The same request took 1.4s through curl. That's ~20x faster than what Handy was doing.

So I went ahead and added logging to every step of the post processing pipeline to find the exact bottleneck — here's my commit for that. When I ran the same speech through it again

[2026-03-22][17:22:25][handy_app_lib::actions][INFO] [PROFILE] process_transcription_output start | post_process=true
[2026-03-22][17:22:25][handy_app_lib::actions][INFO] [PROFILE] get_settings | elapsed=0.050ms
[2026-03-22][17:22:25][handy_app_lib::actions][INFO] [PROFILE] chinese_variant_check | elapsed=0.005ms
[2026-03-22][17:22:25][handy_app_lib::actions][INFO] [PROFILE] post_process_transcription call start
[2026-03-22][17:22:25][handy_app_lib::actions][INFO] [PROFILE] post_process_transcription fn entry
[2026-03-22][17:22:25][handy_app_lib::actions][INFO] [PROFILE] post_process setup done | provider=cerebras | model=zai-glm-4.7 | elapsed=0.009ms
[2026-03-22][17:22:25][handy_app_lib::actions][INFO] [PROFILE] structured_output path | about to call LLM | time_since_fn_entry=0.024ms
[2026-03-22][17:22:25][handy_app_lib::actions][INFO] [PROFILE] send_chat_completion_with_schema about to .await
[2026-03-22][17:22:25][handy_app_lib::llm_client][INFO] [PROFILE] chat_completion start | provider=cerebras | model=zai-glm-4.7 | url=https://api.cerebras.ai/v1/chat/completions
[2026-03-22][17:22:25][handy_app_lib::llm_client][INFO] [PROFILE] client_creation | elapsed=0.324ms
[2026-03-22][17:22:26][handy_app_lib::llm_client][INFO] [PROFILE] http_send | status=200 OK | elapsed=1231.637ms
[2026-03-22][17:22:26][handy_app_lib::llm_client][INFO] [PROFILE] response_parse | elapsed=5.184ms
[2026-03-22][17:22:26][handy_app_lib::llm_client][INFO] [PROFILE] chat_completion done | total=1237.315ms | client=0.324ms | http=1231.637ms | parse=5.184ms
[2026-03-22][17:22:26][handy_app_lib::actions][INFO] [PROFILE] send_chat_completion_with_schema returned Ok(Some) | elapsed=1237.389ms
[2026-03-22][17:22:26][handy_app_lib::actions][INFO] [PROFILE] post_process_transcription call done | elapsed=1237.543ms
[2026-03-22][17:22:26][handy_app_lib::actions][INFO] [PROFILE] process_transcription_output done | total=1237.648ms

This time the whole thing took 1.2s.

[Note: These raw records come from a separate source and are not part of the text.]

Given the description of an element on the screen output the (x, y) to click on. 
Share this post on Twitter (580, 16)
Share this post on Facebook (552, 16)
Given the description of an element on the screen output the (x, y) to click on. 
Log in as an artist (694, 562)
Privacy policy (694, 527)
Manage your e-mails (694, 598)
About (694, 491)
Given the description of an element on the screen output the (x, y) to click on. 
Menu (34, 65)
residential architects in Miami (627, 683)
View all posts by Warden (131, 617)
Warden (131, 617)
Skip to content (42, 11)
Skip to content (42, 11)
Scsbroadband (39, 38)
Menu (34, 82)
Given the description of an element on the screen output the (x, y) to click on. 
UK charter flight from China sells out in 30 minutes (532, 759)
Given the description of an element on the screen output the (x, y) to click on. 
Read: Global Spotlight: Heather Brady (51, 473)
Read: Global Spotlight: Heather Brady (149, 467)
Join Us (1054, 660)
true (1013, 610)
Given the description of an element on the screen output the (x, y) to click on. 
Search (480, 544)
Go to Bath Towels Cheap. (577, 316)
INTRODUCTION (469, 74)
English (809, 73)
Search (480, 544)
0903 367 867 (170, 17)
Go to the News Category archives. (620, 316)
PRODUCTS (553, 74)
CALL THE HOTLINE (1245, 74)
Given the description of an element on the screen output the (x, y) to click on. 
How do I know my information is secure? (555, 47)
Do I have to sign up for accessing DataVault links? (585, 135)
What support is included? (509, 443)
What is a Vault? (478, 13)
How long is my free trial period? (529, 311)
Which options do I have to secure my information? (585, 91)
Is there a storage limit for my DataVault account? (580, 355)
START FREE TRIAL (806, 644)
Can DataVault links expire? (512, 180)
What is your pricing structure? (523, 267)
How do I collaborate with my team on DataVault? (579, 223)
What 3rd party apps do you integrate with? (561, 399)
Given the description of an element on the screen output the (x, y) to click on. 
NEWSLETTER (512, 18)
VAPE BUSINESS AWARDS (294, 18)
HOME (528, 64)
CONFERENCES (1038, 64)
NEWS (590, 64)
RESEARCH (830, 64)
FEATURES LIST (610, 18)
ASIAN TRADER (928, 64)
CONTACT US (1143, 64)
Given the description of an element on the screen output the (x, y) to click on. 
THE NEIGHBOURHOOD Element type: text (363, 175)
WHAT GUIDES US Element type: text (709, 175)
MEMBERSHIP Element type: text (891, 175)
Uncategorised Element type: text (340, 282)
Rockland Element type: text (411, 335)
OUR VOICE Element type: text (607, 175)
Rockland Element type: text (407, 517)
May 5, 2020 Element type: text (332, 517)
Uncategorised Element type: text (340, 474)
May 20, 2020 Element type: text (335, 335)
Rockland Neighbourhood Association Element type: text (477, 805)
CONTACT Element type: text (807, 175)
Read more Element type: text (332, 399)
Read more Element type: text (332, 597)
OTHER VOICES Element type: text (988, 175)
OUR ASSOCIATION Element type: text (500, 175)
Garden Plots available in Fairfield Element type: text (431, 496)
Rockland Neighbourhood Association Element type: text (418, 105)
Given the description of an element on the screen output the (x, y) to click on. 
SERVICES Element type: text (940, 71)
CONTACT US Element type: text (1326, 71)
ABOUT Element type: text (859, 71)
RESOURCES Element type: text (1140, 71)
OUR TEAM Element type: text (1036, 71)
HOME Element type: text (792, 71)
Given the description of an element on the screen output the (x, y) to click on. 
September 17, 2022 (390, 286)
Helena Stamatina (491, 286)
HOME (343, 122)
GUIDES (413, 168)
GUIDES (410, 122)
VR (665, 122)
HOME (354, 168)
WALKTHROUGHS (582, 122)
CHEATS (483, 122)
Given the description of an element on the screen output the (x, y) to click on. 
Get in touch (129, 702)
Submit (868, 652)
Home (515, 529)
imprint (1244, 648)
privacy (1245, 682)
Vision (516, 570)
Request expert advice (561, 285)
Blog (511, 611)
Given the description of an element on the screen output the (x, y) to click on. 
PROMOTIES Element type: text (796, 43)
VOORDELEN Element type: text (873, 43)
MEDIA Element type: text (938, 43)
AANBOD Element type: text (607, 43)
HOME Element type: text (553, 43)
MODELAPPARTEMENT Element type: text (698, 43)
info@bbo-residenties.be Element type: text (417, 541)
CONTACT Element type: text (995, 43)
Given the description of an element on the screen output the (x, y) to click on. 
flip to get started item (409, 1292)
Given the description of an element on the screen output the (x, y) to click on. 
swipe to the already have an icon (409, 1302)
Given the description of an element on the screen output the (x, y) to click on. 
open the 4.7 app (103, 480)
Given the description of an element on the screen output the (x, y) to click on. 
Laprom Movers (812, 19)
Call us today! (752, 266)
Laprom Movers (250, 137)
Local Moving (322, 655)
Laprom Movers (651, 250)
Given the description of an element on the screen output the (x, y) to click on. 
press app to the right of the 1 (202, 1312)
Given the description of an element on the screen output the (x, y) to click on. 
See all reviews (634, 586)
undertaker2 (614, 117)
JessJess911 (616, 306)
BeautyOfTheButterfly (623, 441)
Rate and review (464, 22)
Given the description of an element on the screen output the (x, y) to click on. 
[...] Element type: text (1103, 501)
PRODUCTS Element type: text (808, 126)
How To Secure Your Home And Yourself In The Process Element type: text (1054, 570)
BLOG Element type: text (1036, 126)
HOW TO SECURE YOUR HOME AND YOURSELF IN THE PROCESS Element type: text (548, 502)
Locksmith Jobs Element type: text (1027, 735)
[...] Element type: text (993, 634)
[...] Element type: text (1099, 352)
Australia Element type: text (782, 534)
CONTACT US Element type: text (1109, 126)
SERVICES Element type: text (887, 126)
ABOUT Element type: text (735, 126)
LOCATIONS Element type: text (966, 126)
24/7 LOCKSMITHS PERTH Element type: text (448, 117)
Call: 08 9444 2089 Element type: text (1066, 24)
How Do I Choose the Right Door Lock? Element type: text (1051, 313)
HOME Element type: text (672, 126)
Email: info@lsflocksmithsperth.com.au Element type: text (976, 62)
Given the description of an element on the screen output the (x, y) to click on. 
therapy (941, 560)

Wait what? Did adding logging somehow fix an async bug? Did I solve it before I even figured out what was wrong?

I ran it again — 1.3s. And again. It stayed fast over the next 10 attempts.

Turns out the first request to Cerebras with a new API key is always super slow because of a model context switch that needs to happen on their end. Every request after that is fast. If I had just repeated the test the first time I would've seen this immediately.

Moral of the story

Never debug off a single request. If I had just run it 10 times instead of once, I would have seen the second request come back in 1.3s and saved myself an hour of adding profiling logs.